__What the exercise asks__: Please report every line in the entries that contains the string "agent".
*** Entries provided ***
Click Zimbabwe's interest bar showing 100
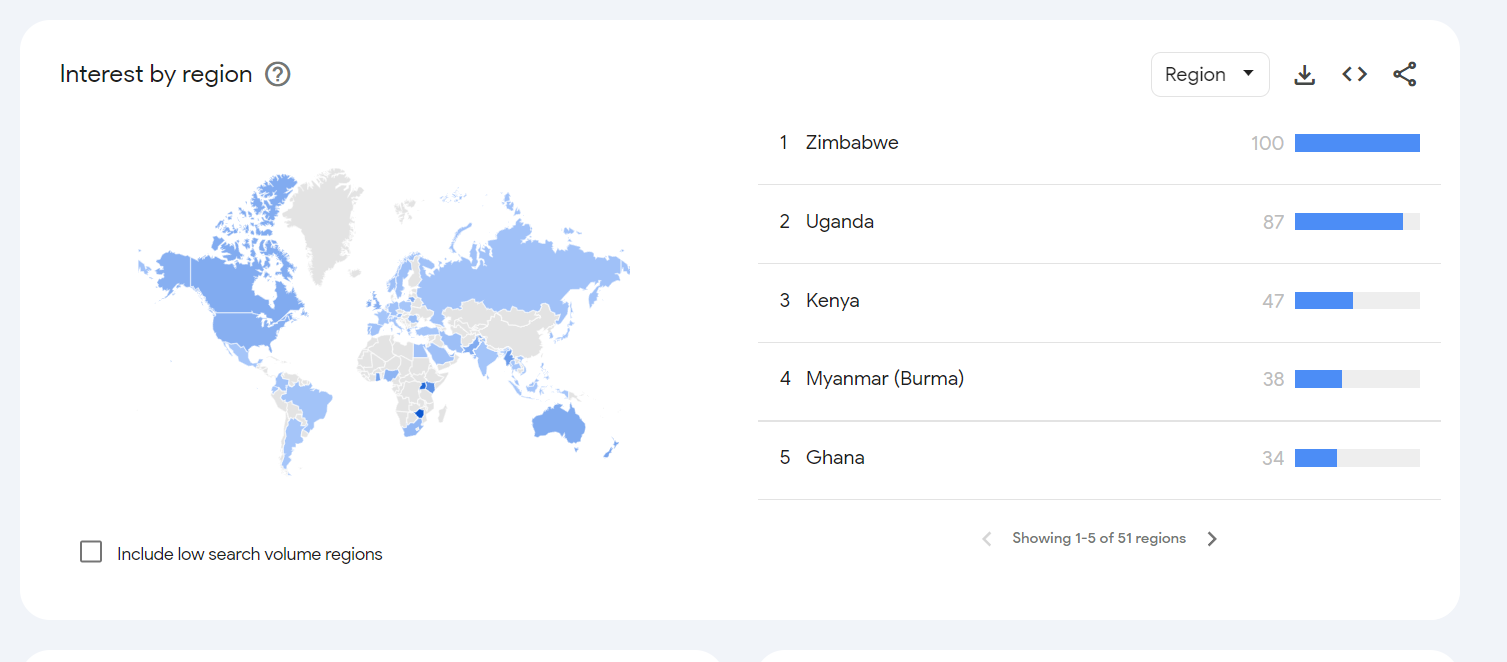 [1357, 143]
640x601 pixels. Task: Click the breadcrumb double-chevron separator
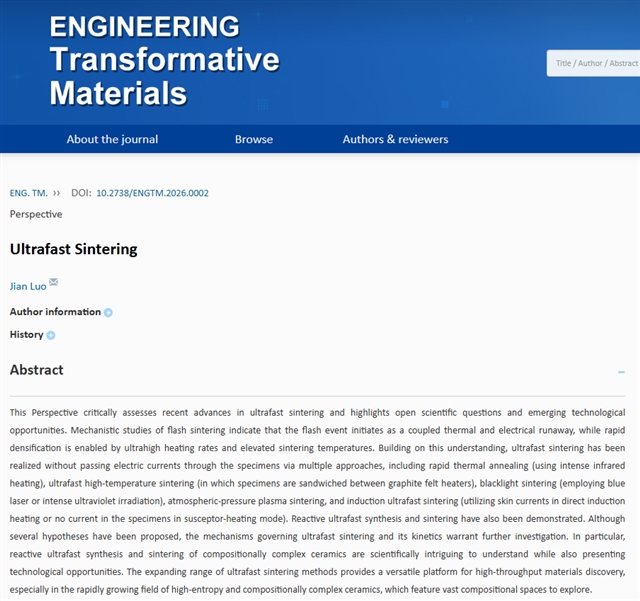(x=57, y=193)
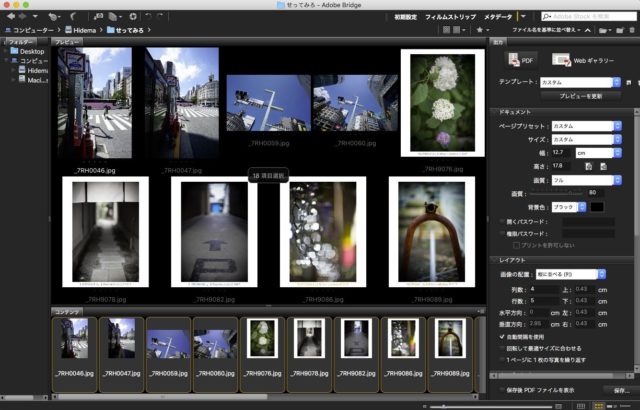Click the save template icon

pyautogui.click(x=628, y=82)
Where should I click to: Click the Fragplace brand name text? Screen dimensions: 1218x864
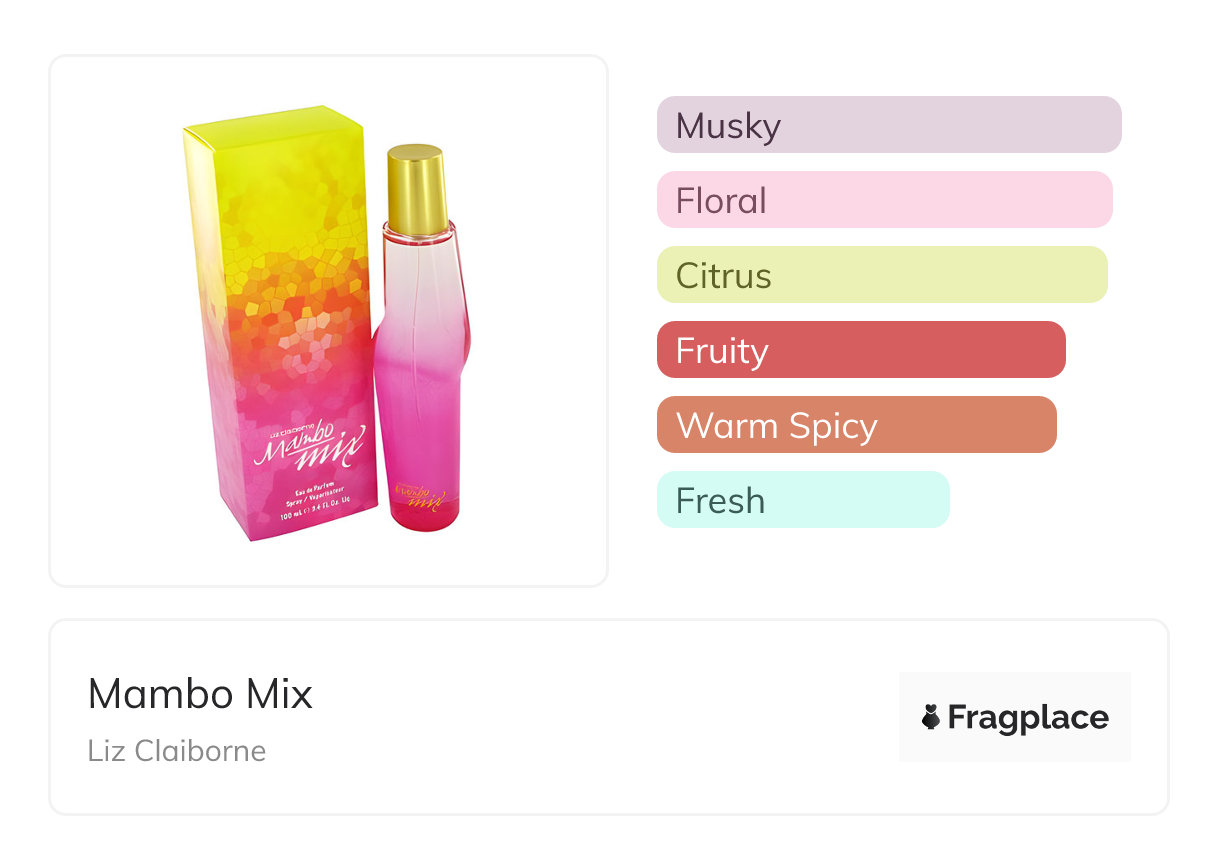click(x=1028, y=717)
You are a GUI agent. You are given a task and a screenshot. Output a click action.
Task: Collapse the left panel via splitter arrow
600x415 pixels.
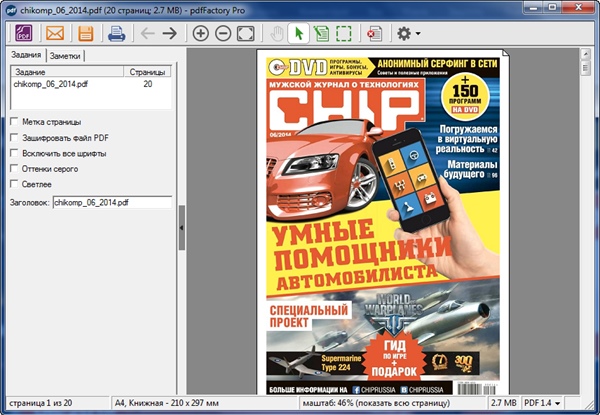pos(181,229)
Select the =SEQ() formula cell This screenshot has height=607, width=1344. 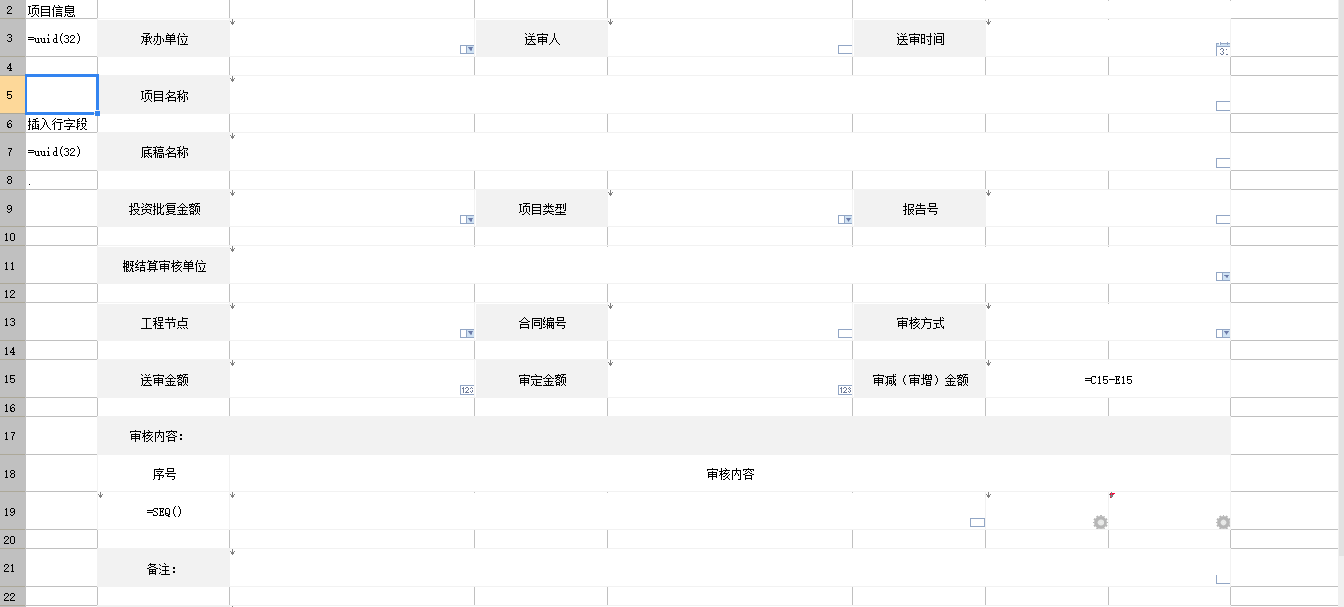[164, 511]
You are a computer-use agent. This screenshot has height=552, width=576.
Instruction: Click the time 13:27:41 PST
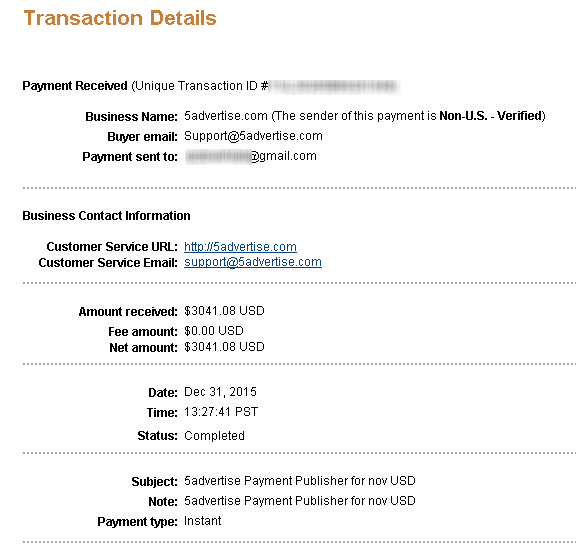tap(221, 412)
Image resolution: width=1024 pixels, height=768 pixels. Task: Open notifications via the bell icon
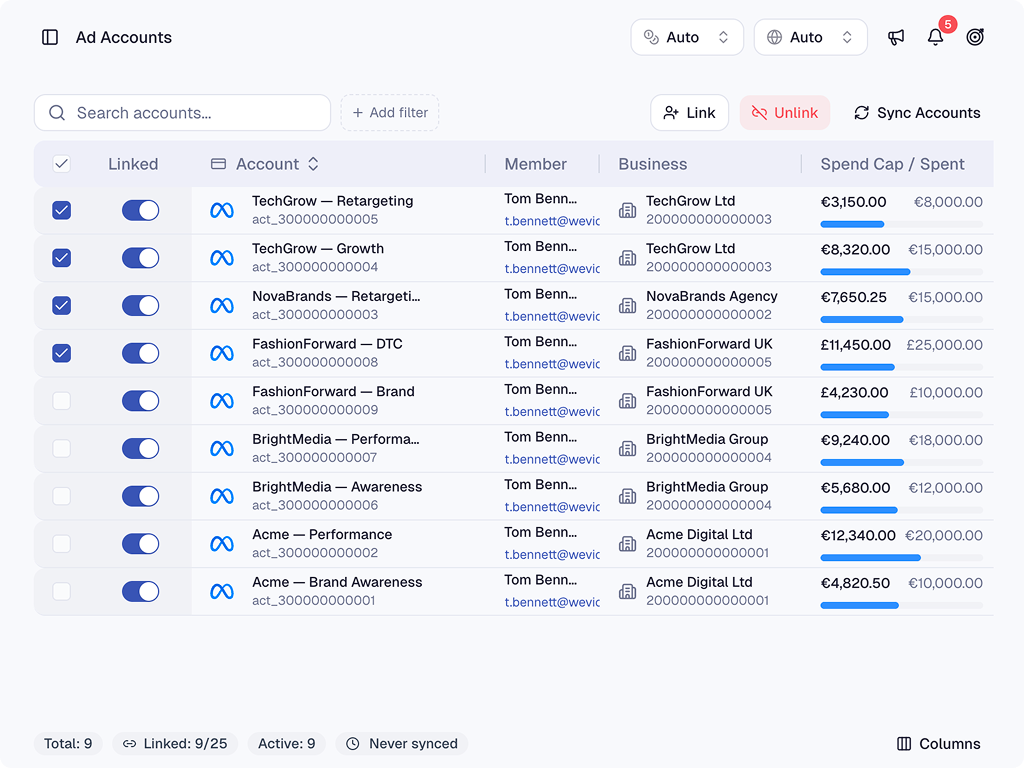935,37
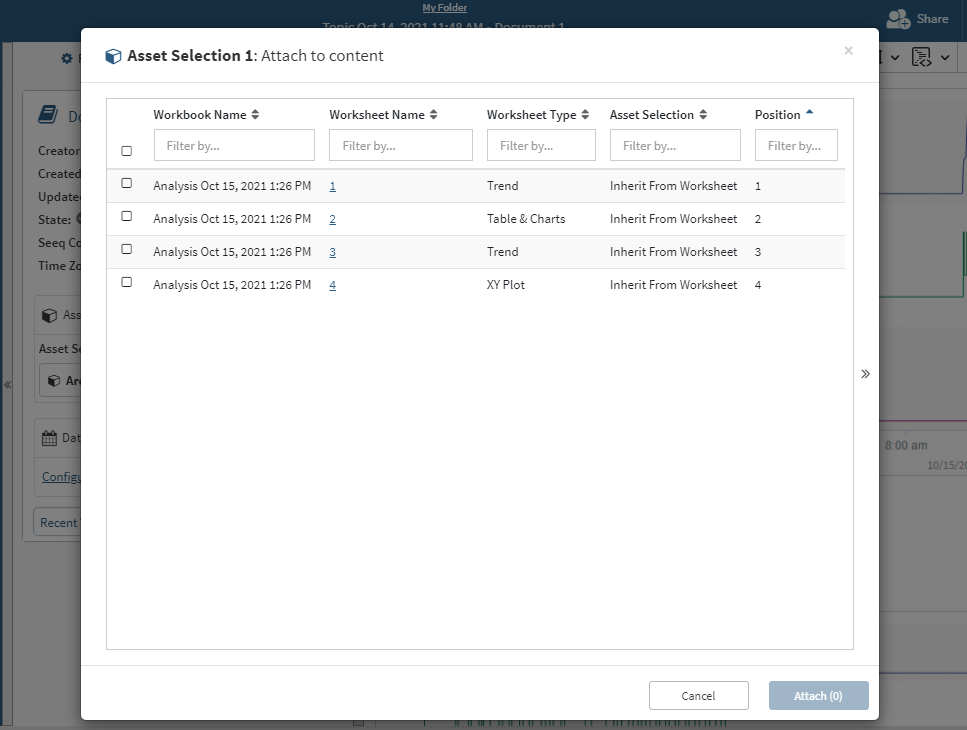Screen dimensions: 967x730
Task: Click the cube icon on the asset button below Asset Selection
Action: point(52,381)
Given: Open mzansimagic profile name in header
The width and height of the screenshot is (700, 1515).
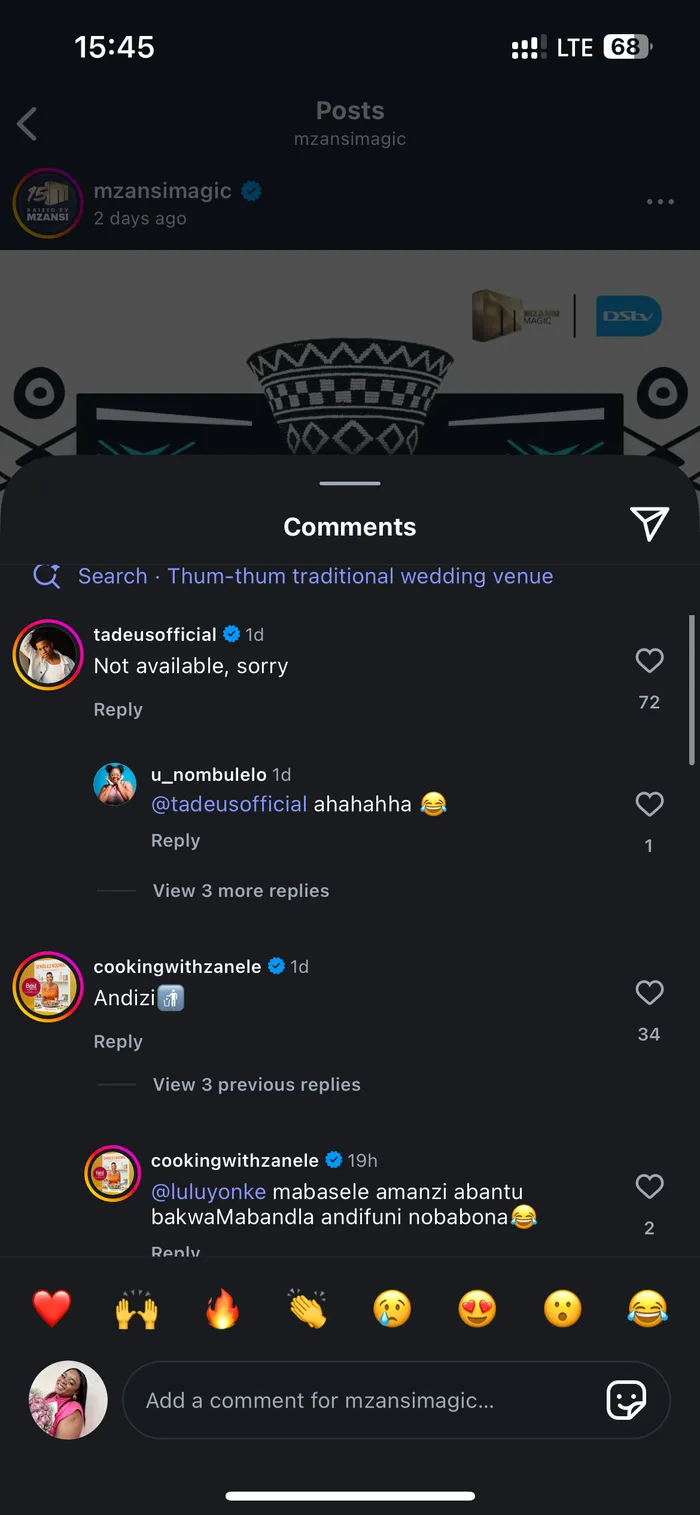Looking at the screenshot, I should 163,191.
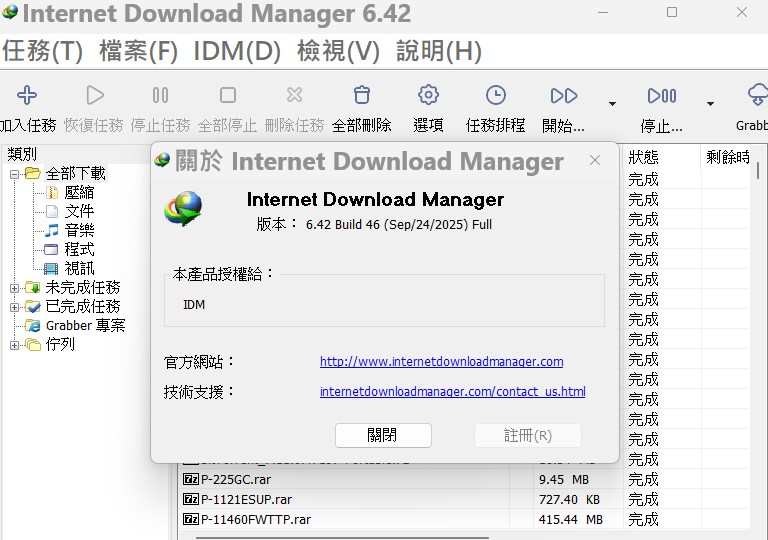Collapse the 全部下載 tree node
The image size is (768, 540).
click(x=15, y=174)

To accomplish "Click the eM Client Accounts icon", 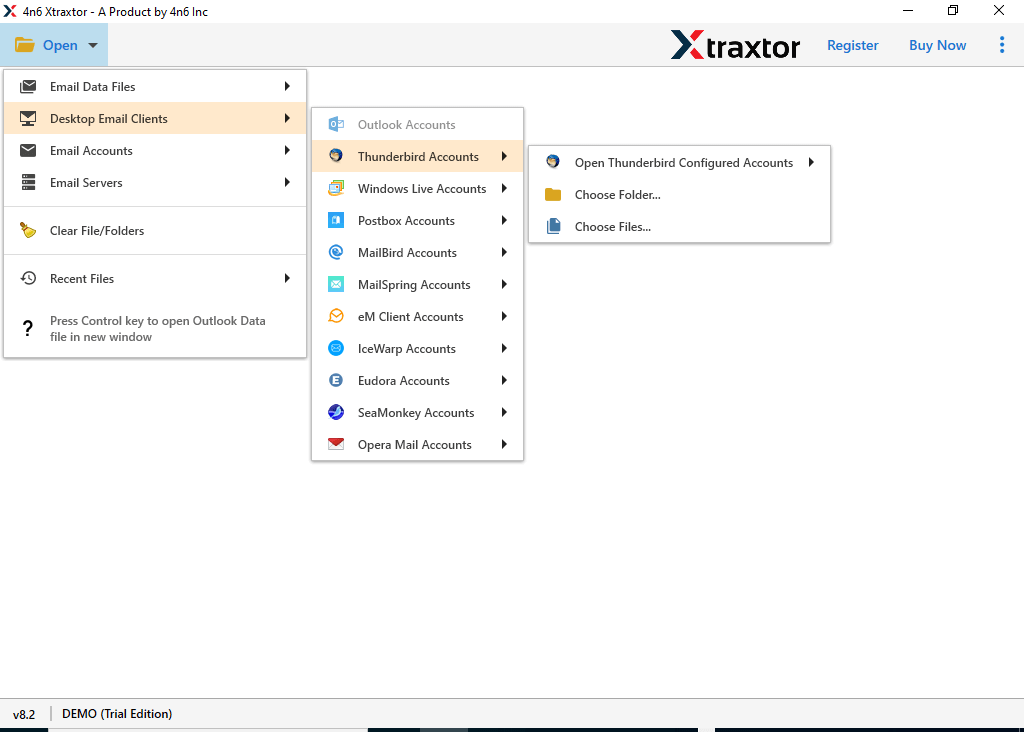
*** End of Entries provided ***
__Your response__:
You are a GUI agent. You are given a task and a screenshot. Output a click action.
You are a computer-use agent. This screenshot has height=552, width=576.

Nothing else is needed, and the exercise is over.